- _Extract_:
┄┄┄┄┄┄

|
|
|
The Museum of
the Prehistory
The Museum [Ph.Acquaviva
]
The Museum
With almost 20 000 visitors a year, the Museum of Sartene is the second
archaeological museum in Corsica, after Aleria.
Set up in the centre of the town, in the heart of the richest region in
megalithic monuments of Corsica, the present museum has for main objective
to permanently present to the public the prehistoric collections which illustrate
the daily life of the island civilizations before the roman conquest.
A Visit ...
The great periods of the island prehistory appear on a synoptic table,
then are materialized in six rooms, by the most characteristic objects
in the chronologic order :
- Ancient mediterranean Neolithic (6000-4000 B.C.)
- Piece of pottery decorated with shell or with awl, sometimes painted
with ochre, crude equipment cut into the local hard stone, in the flint
or obsidian.
- Recent Neolithic (350O - 3000 B.C)
- Very beautiful stone working, which is cut (range of tools and points
of arrows), or above all polished (axes, containers, various ornaments),
stacks and grinders (agriculture), "fusaioles" for the spinning
of wool (breeding), fine and glossy ceramic.

┄┄┄┄┄┄

- _Extracted information_:
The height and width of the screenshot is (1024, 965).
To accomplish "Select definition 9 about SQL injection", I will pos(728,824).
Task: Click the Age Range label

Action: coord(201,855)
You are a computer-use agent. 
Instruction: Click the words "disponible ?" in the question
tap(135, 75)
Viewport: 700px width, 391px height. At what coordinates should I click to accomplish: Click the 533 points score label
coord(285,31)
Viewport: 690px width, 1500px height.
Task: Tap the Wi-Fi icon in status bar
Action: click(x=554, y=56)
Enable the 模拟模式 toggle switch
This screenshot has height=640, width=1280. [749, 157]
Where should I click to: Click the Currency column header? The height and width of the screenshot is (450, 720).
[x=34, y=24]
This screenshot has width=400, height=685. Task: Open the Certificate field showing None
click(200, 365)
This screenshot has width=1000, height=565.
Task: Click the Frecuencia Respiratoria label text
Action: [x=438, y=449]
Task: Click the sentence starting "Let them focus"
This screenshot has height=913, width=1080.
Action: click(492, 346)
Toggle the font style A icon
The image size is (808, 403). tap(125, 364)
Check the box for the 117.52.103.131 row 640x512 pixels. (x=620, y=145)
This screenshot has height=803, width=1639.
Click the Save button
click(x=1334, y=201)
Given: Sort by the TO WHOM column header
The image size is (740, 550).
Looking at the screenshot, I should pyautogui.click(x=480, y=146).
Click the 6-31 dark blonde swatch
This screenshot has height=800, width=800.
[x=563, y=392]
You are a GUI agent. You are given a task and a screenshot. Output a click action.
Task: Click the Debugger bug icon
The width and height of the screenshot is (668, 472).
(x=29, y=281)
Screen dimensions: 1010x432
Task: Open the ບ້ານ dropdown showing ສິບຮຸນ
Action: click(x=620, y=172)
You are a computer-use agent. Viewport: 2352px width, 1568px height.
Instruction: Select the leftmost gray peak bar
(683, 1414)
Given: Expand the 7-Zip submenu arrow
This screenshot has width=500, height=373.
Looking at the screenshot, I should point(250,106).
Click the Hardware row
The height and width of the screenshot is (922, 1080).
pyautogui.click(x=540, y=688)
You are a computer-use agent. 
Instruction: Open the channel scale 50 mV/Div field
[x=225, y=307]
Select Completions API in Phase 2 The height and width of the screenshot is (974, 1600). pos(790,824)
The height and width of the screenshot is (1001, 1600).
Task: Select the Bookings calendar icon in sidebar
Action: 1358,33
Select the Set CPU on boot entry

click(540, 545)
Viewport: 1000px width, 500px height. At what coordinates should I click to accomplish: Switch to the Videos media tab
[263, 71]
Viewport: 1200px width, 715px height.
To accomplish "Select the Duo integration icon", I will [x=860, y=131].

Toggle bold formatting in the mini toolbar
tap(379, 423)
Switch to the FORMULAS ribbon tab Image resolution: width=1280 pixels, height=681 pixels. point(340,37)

┄┄┄┄┄┄

- _What is needed_: Reproduce the part of the Sartene museum text that begins at the words "The great periods" and stops after "or obsidian.".

- _The solution_:
The great periods of the island prehistory appear on a synoptic table,
then are materialized in six rooms, by the most characteristic objects
in the chronologic order :
- Ancient mediterranean Neolithic (6000-4000 B.C.)
- Piece of pottery decorated with shell or with awl, sometimes painted
with ochre, crude equipment cut into the local hard stone, in the flint
or obsidian.